Entsprechend dem vorgenannten Grundsatz hat der Senat schon in dem Urteil vom 21.Dezember 1960 II 194/57 U (BFHE 72, 444, BStBl III 1961, 163) im Rahmen des § 17 GrEStG 1940 die Interessen des Verkäufers an dem Grundstücksverkauf für unerheblich gehalten. Es schade nicht, wenn der Verkäufer vereinbarungsgemäß einen Teil des Kaufpreises als Entgelt dafür behält, daß er den Käufer aus dem Kaufvertrag entläßt. Nichts anderes kann für den Fall gelten, daß der Verkäufer statt dieser "Entschädigung" die Präsentierung eines anderen Käufers verlangt.
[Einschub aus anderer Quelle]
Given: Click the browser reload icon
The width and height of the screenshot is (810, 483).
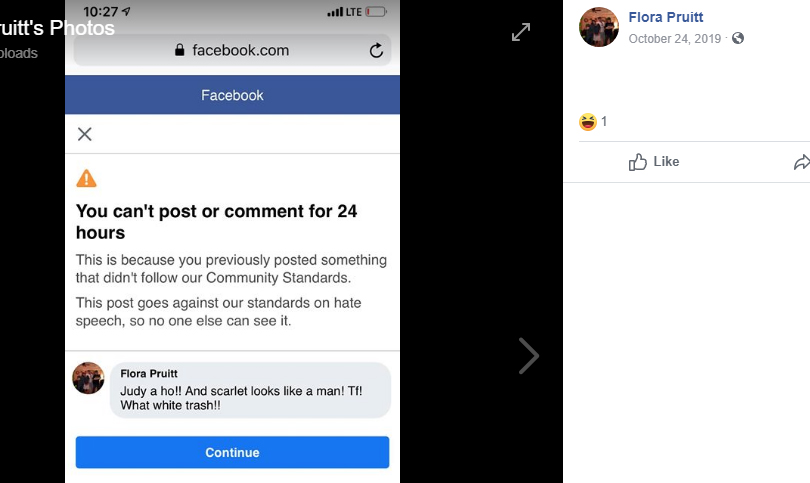Looking at the screenshot, I should pos(376,50).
Der Senat verkennt nicht, daß es schwierig sein kann, in Fällen der vorgenannten Art die Interessen der Vertragspartner an der Aufhebung oder dem Fortbestand des Vertrages zu ermitteln. Der vom FA in Anspruch genommene Steuerschuldner hat hier eine erhöhte Pflicht zur Mitwirkung an der Aufklärung des Sachverhalts; denn er kennt am ehesten diese Interessenlage. Dementsprechend trägt er auch die objektive Beweislast dafür, daß die tatsächlichen Voraussetzungen der von ihm begehrten Steuerbefreiung nach (jetzt) § 16 GrEStG 1983 vorliegen (vgl. die Entscheidungen vom 24.Juni 1976 IV R 101/75, BFHE 119, 164, BStBl II 1976, 562, und vom 24.April 1985 II B 28/84, BFHE 143, 499, BStBl II 1985, 521).

b) Das FG hat --aus seiner Sicht zu Recht-- keine Tatsachen festgestellt, welche Aufschluß über die Interessenlage der Vertragspartner sowie die Gründe der gewählten Vertragsgestaltung geben und eine Entscheidung entsprechend den unter a) genannten Grundsätzen ermöglichen. Die Sache muß daher an das FG zurückverwiesen werden. Dieses wird auch zu prüfen haben, ob die Voraussetzungen des § 42 der Abgabenordnung (AO 1977) vorliegen.

 

Fundstellen

Haufe-Index 60821

BStBl II 1986, 271

BFHE 145, 448

BFHE 1986, 448

BB 1986, 934-934 (ST)

DB 1986, 1605-1606 (ST)

DStR 1986, 445-445 (ST)

HFR 1986, 248-248 (ST)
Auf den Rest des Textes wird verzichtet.